Change.org Komisi Pemberantasan Korupsi (KPK) dalam bahaya. Kondisi ini terjadi karena DPR dan Pemerintah akan segera mengesahkan Rancangan Kitab Undang-Undang Hukum Pidana (R-KUHP) pada 17 Agustus 2018 mendatang dan terdapat subtansi di dalamnya yang dapat mengancam eksistensi KPK maupun upaya pemberantasan korupsi di Indonesia.
Di mana letak bahayanya?
Pertama, Jika R KUHP disahkan maka KPK tidak lagi memiliki kewenangan dalam melakukan penyelidikan, penyidikan dan penuntutan. Kewenangan KPK tercantum dalam UU KPK yang secara spesifik menyebutkan bahwa KPK berwenang menindak tindak pidana korupsi yang diatur dalam UU Tipikor (dan bukan dalam KUHP). Jika delik korupsi dimasukkan dalam KUHP, maka hanya Kejaksaan dan Kepolisian yang dapat menangani kasus korupsi. Pada akhirnya KPK hanya akan menjadi Komisi Pencegahan Korupsi.
Aturan ini sekaligus menjadi kontra produktif dengan kinerja KPK yang telah teruji selama ini. Triliunan uang Negara berhasil diselematkan; puluhan koruptor telah dijaring dalam Operasi Tangkap Tangan; seluruh terdakwa korupsi yang dijerat dan dibawa ke persidangan selalu dinyatakan terbukti bersalah oleh hakim (100 percent conviction rate); pelaku korupsi yang ditangkap adalah koruptor kelas kakap mulai dari Ketua DPR, Ketua DPD, sampai Ketua Mahkamah Konstitusi.
Tidak hanya KPK, akan tetapiPengadilan Tipikor pun terancam keberadaannya. Selama ini Pengadilan Tipikor hanya memeriksa dan mengadili kejahatan yang diatur dalam UU Tipikor. Maka jika R-KUHP ini disahkan kejahatan korupsi akan kembali diperiksa dan diadili Pengadilan Negeri. Sudah menjadi rahasia umum bahwa pada masa lalu Pengadilan Negeri kerap memberikan vonis ringan bahkan tidak jarang membebaskan pelaku korupsi.
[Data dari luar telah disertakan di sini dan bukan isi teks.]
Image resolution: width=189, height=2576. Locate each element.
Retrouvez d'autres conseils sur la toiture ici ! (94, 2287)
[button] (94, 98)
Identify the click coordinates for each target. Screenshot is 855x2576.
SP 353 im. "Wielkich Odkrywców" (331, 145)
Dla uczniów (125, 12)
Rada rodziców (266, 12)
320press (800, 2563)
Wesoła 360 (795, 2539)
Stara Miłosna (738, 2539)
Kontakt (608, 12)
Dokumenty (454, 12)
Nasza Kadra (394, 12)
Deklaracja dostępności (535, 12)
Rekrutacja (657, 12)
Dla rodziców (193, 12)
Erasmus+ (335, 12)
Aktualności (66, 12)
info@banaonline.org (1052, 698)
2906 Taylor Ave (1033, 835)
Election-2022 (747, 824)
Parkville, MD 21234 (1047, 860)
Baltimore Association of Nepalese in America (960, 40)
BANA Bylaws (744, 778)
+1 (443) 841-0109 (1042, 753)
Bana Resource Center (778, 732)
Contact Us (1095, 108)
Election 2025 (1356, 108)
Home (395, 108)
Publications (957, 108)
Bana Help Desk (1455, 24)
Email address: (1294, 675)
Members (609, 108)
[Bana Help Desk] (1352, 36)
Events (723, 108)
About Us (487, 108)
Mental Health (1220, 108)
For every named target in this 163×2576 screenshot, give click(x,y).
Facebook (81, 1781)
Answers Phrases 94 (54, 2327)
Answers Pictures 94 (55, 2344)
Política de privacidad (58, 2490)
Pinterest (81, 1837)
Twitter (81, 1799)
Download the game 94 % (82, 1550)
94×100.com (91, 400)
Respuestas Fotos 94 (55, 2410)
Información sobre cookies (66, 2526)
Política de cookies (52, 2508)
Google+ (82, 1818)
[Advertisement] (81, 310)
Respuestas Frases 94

Kedua, sejumlah ketentuan delik korupsi dalam R KUHP justrumenguntungkan koruptor. Ancaman pidana penjara dan denda bagi koruptor dalam R KUHP lebih rendah dari ketentuan yang diatur dalam UU Tipikor. Lebih ironis adalah koruptor yang diproses secara hukum dan dihukum bersalah tidak diwajibkan mengembalikan hasil korupsinya kepada negara karena R KUHP tidak mengatur hal ini. Selain itu pelaku korupsi cukup mengembalikan kerugian keuangan negara agar tidak diproses oleh penegak hukum.
Mengakomodir delik korupsi masuk ke dalam R KUHP hanya akan menimbulkan citra buruk bagi rezim pemerintah dan parlemen saat ini. Presiden juga dinilai ingkar janji dengan poin ke-4 “NAWACITA”yang menyatakan akan memperkuat penegakan hukum dan pemberantasan korupsi. Pemerintahan Jokowi dan Partai Politik yang ada di DPR nantinya akan tercatat sebagai lembaga yang melemahkan KPK dan upaya pemberantasan korupsi. Wallahu a'lam bish-showab.